Ask AF: Alleviating a Child's Anxiety

Anxiety can affect a wide-range of children, even those that seem "well-adjusted." If anxiety is a problem for your child, try following this expert advice to help him manage his feelings.

Q: My seven-year-old daughter becomes very anxious when I cannot immediately meet her needs for food, drink, and so on. How can I help her feel more secure?

 

A: Many other parents are in the same boat! Their children are well-adjusted — except when they have to wait for attention. Then they shift into anxious, controlling behaviors.

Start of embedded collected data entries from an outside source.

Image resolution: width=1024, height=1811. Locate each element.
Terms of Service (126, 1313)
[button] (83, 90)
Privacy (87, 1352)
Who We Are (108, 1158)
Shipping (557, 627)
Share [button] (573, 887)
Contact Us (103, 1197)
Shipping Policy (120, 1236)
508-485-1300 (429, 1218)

Here are some self-calming techniques you can teach. Tell your daughter that she can change anxious feelings through her thoughts and positive self-talk. For example, she can think, “I know my mom will always take care of me,” or “I can wait a minute.” These thoughts will shrink the anxious feeling. Or she can try saying aloud, “Calm down,” “You can do this,” or “It’s no big deal.” Practice these scripts with your daughter.

Another helpful approach to try is deep breathing. This entails taking several deep breaths — in through the nose, out through the mouth, with an emphasis on breathing out. To help, have your daughter visualize being a whale who surfaces and blows out noisily — and then breathes in. It will also help your tension level to coach these positive thoughts and techniques!